It seems like a day can’t pass by without any situation where accounts on social media networks are hacked. In the new and upcoming story, 100 million users’ accounts of the Russian popular version of Facebook, VK.com are currently being traded on the underground market.
LeakedSource also released obtained data that they had managed to get their hands on. They published an analysis of the situation on Sunday. The notorious hacker, Peace known for the MySpace hack, the Tumblr hack and also associated with the LinkedIn hack which saw high-profile people have their data also stolen at the forefront of this one. He is the one who listed the data on the dark market.

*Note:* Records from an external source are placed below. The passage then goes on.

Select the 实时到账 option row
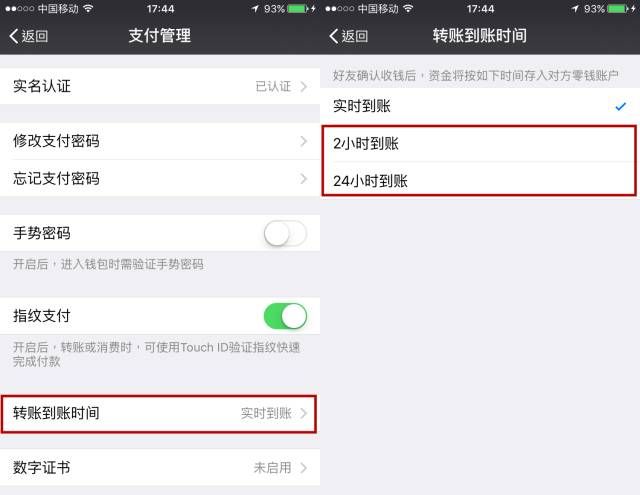Image resolution: width=640 pixels, height=495 pixels. click(x=480, y=106)
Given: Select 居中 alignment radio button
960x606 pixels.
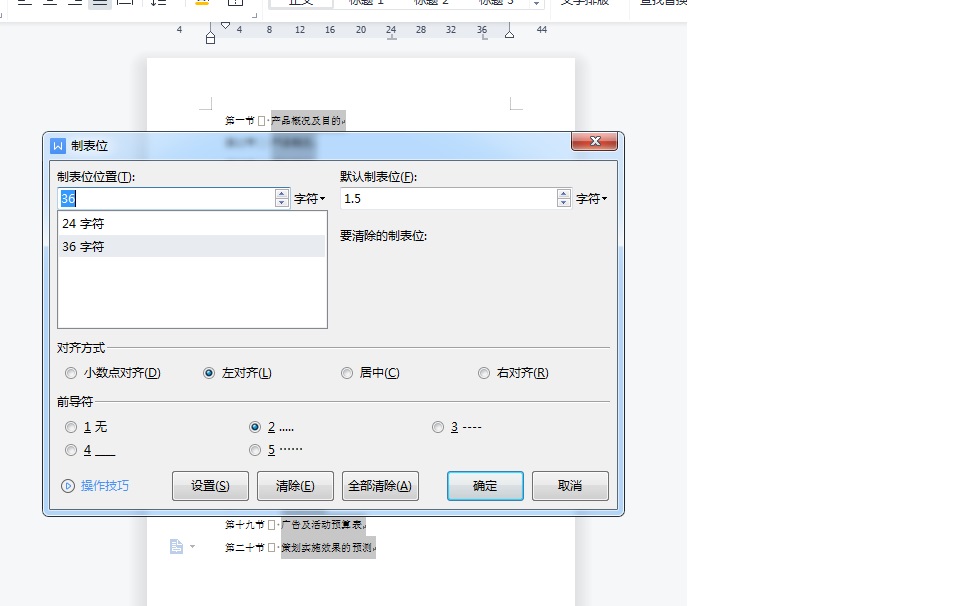Looking at the screenshot, I should 347,373.
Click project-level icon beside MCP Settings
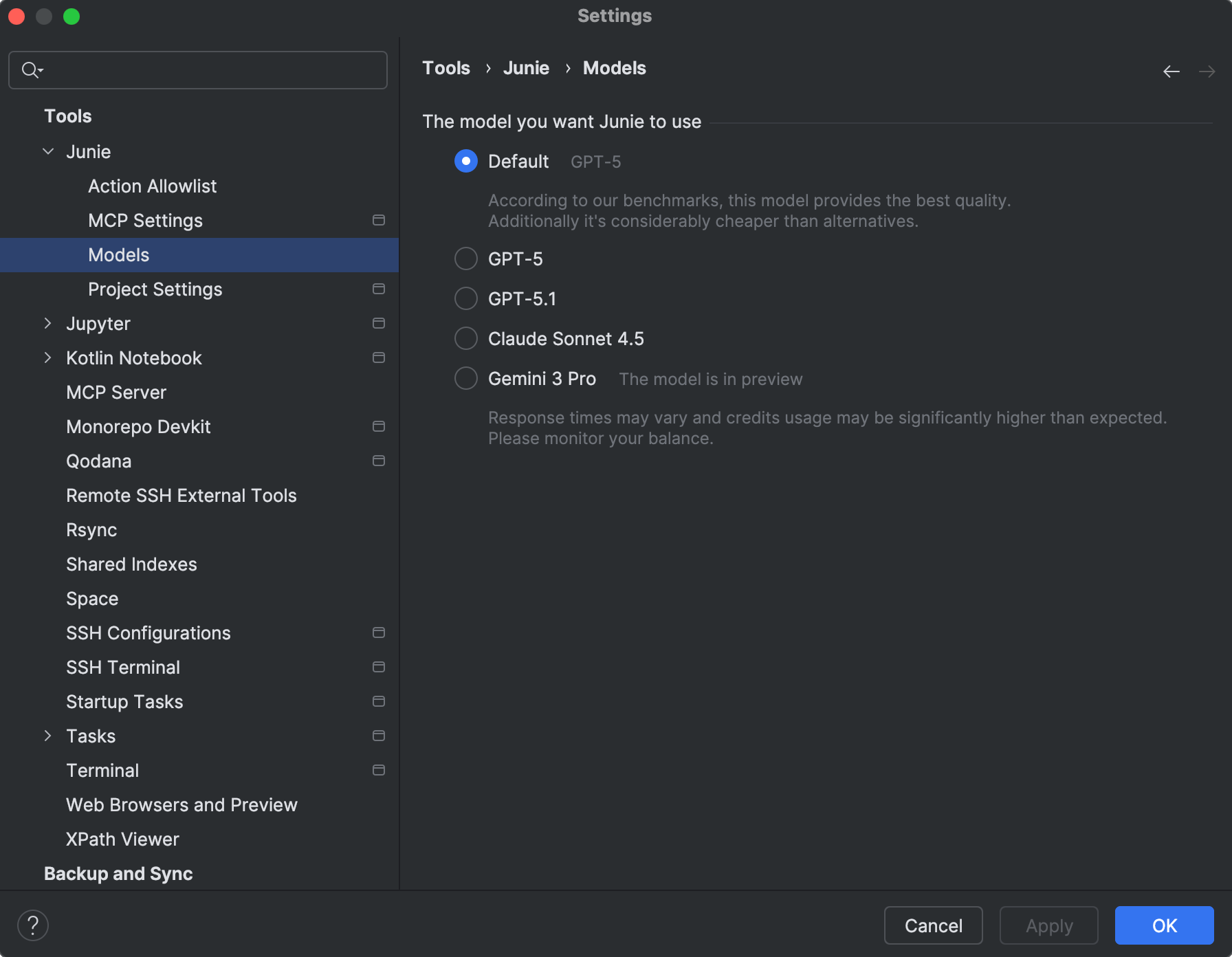Viewport: 1232px width, 957px height. point(378,220)
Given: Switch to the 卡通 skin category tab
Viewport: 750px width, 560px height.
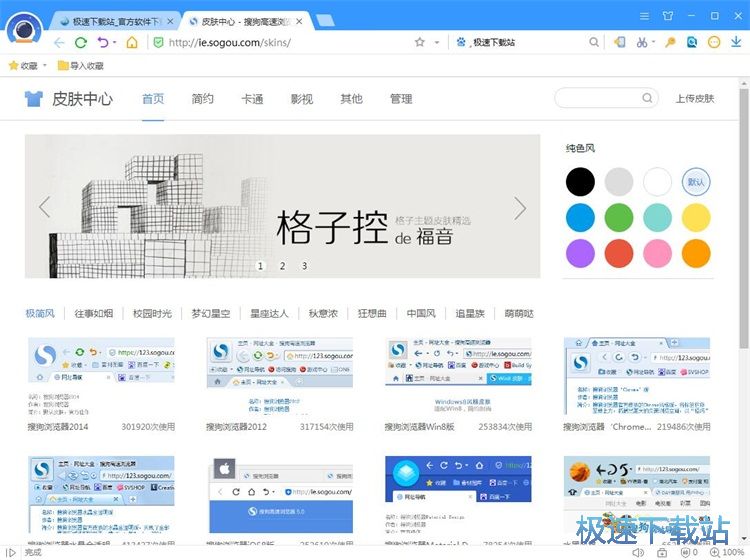Looking at the screenshot, I should click(x=252, y=99).
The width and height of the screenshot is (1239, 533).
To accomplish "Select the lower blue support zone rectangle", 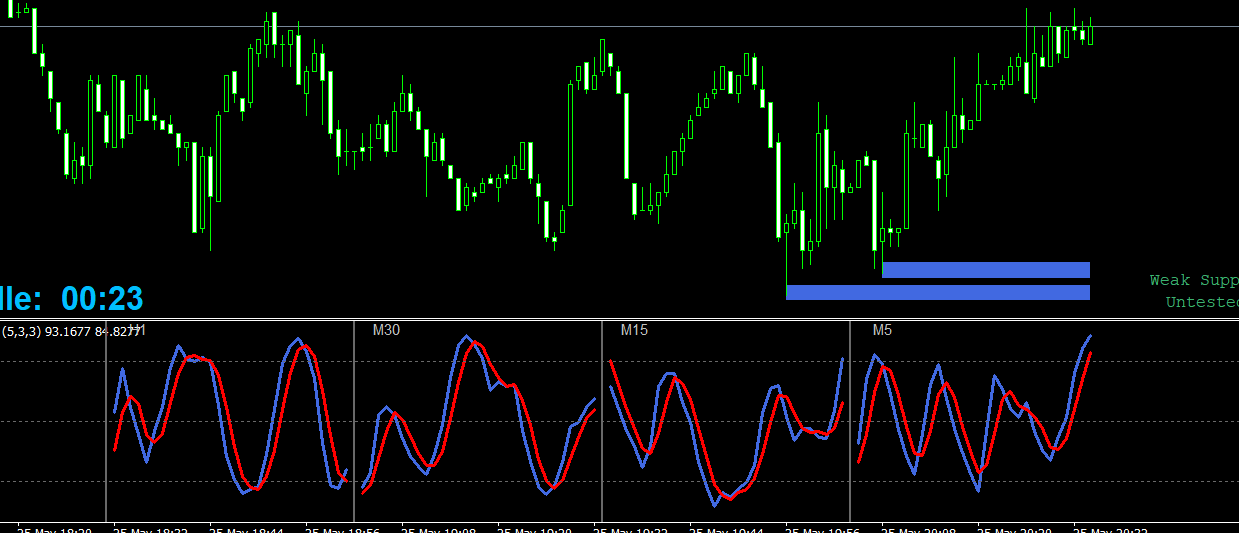I will point(937,292).
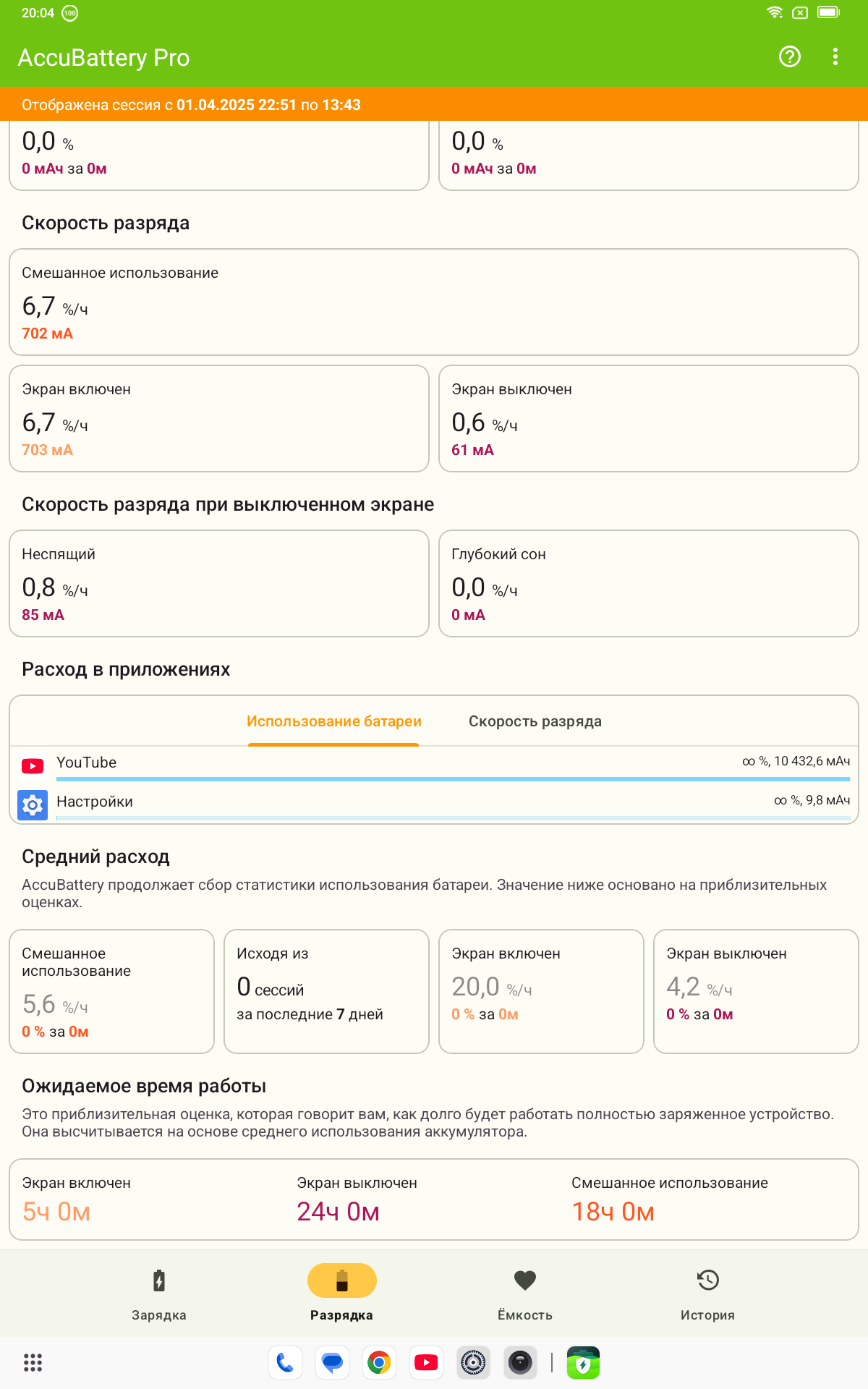This screenshot has width=868, height=1389.
Task: Launch the Phone app from the taskbar
Action: [285, 1363]
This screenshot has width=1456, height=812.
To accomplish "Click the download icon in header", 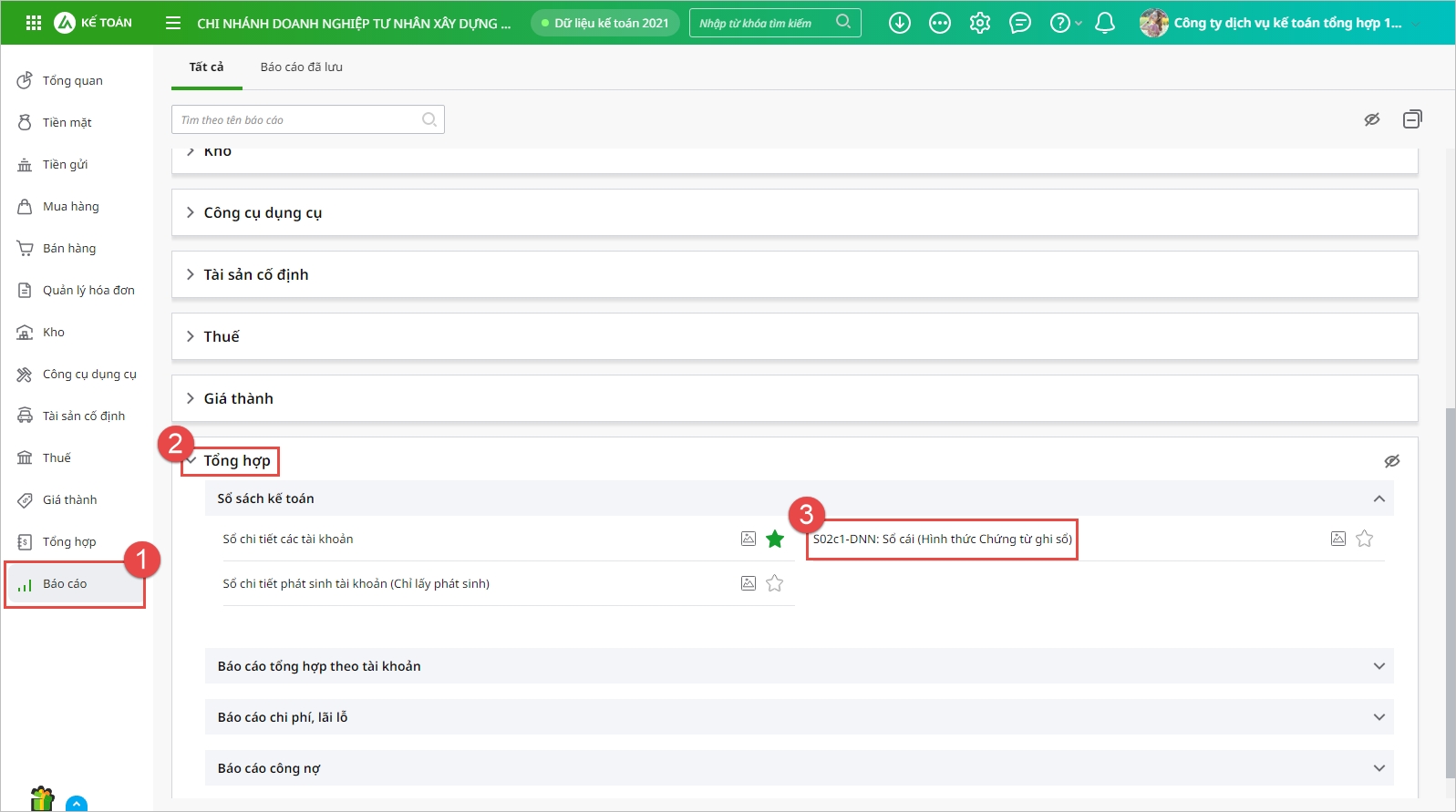I will pos(899,23).
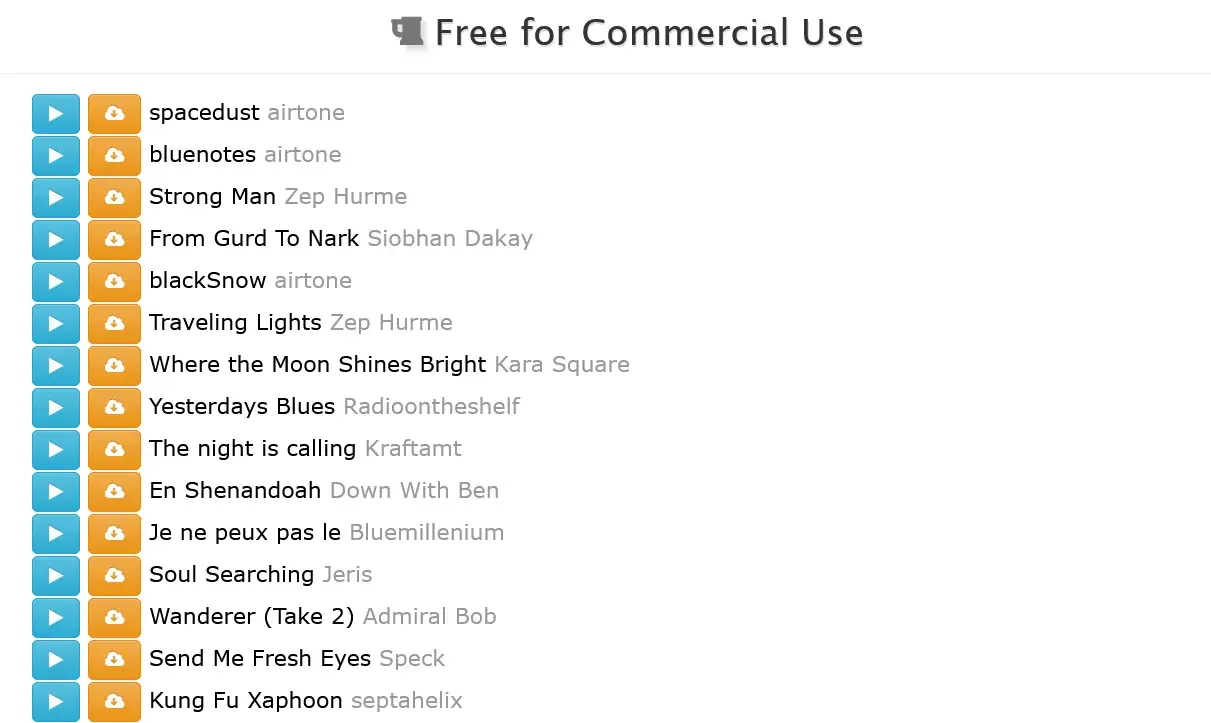Download En Shenandoah track

tap(114, 492)
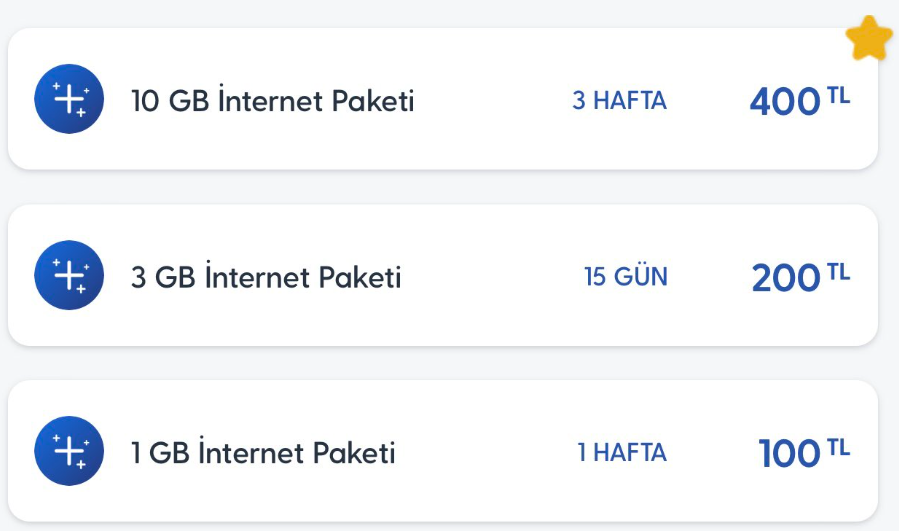Open the 400 TL package card
The width and height of the screenshot is (899, 531).
pos(443,99)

VK is a Russian made and based social media network which was heavily influenced by the making of Facebook. As one would expect, the social network is popular in Russian and has all the facets that are also seen on the Facebook network. It has messages, friend sections, photo galleries, like buttons and so much more. The site was found by Russian, Pavel Durov, who is also responsible for the creation of global messaging app Telegram. Reports say that in 2014, VK had 100 million users.
The hacker involved, Peace gave the reporters a dataset which showed that there was a total of approximately 101 million records. LeakedSource, a site which is also known to reveal datasets in cases of hacks, provided a smaller sample so reporters could verify the data. First names, last names, email addresses, phone numbers, and passwords are in the leaked data.
Peace claims that the passwords were put main text already by the time he hacked the accounts, and he had not done any cracking on them. He is selling the data for 1 Bitcoin which would be around $570 as at the exchange rate. The dataset might also be containing some live accounts. Out of the dataset, 100 accounts were randomly selected, and 92 of them corresponded to some of the active accounts on the site at the moment. One Russian who was contacted for verification purposes said the password in the leak was the one he had been using.
Most of the phone numbers which were put there were all genuine, but not all records had numbers with them. According to the hacker responsible, the hack was done between 2011 and 2013 though the exact is unknown at the time. He also says that he has 71 other million accounts that he is not going to sell yet.
LeakedSource said that the most used password was ‘123456’ which appeared 709,067 times, with ‘qwerty’, ‘123123’ and ‘qwertyuiop’ also making significant appearances.